Saturday, April 16, 2011
I just received an exciting letter from the Booth Western Art Museum in Cartersville, Georgia. I have had two works selected for inclusion in their first biennial Booth Artists Guild exhibition. The exhibit will run from May 17, 2011 through September 10, 2011 in the Borderlands Gallery of the museum. I am most pleased to be selected as the Booth is, in my opinion, one of the finest art museums in the southeast. Check out their website at www.boothmuseum.org and see for yourself what they are all about.
The work above is one of the selected pieces titled, Roots in Penland II. It's the right panel of a diptych. I photographed these exposed roots in Penland,NC in the Fall of 2009 when I was there to study printmaking and just got around to painting them. The piece is mixed media on panel with oil paint, handmade papers and dried botanicals.
Sunday, March 20, 2011
The Vernal Equinox 2011. Spring arrives officially at 7:21 this evening and I will celebrate with my annual ritual of balancing an egg on its end. This year, I am celebrating in another way as I am making my printmaking studio green.
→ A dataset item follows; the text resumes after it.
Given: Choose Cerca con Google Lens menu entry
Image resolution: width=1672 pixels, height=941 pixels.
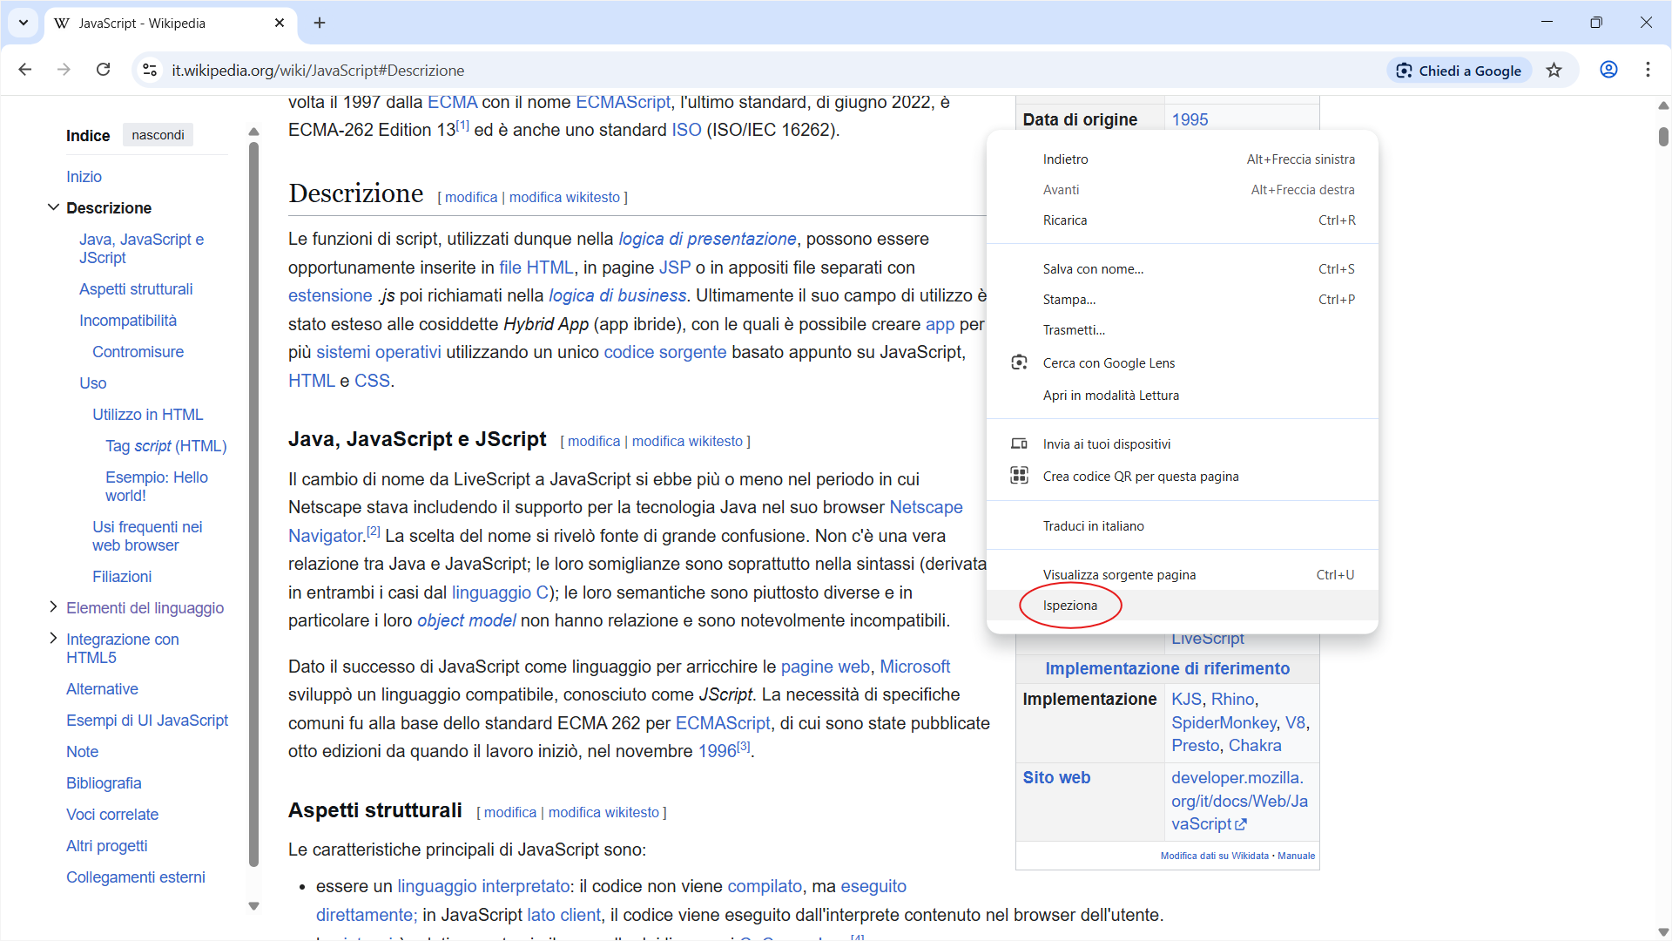Looking at the screenshot, I should tap(1109, 363).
Now, let me say that I love my painting studio and have no plans to make environment changes there. I love the smell of my traditional oil painting materials -- linseed oil, balsam, spike and really good turps. That's what my well ventilated studio smells like and that's what I think it should smell like. But my printmaking practices are all going green. I really think making art should be a pleasurable practice and I don't find acid, nasty smells and messy clean up all that pleasurable. After a class at Penland, I started printmaking with glass plates, using them for intaglio and lithograph plates with happy results. My inks were great quality, made with artist's pigments and burnt plate oil. Then I discovered Solarplate and I fell in love with the images that resulted, though still using the etching ink that required solvent for cleanup -- and there always was a mess to cleanup. My first Solarplates were exposed directly in the noonday sun last July and I now have a UV exposure unit in the studio that is much quicker, more efficient and quite consistent. I knew I had to find a better solution for the inks and I've settled on Akua water-based intaglio inks. At first, I was not completely satisfied with the results -- I like a little plate blush and the ink cleaned off the plate too much -- but now I'm adding a soy-based modifier to the ink and am getting a stiffer consistency resulting in a slight blush on the plate. Green is getting good results off my press!
Of course, the naturalist in me seems to dictate my subject matter just as it does for most of my paintings. I can see that presenting my little etchings will be as much fun as the printing process. I'm putting them in larger collage paintings and encaustic compositions -- and even matting some for the traditionalists. Naturalist Press is working in Sugar Hill, Georgia.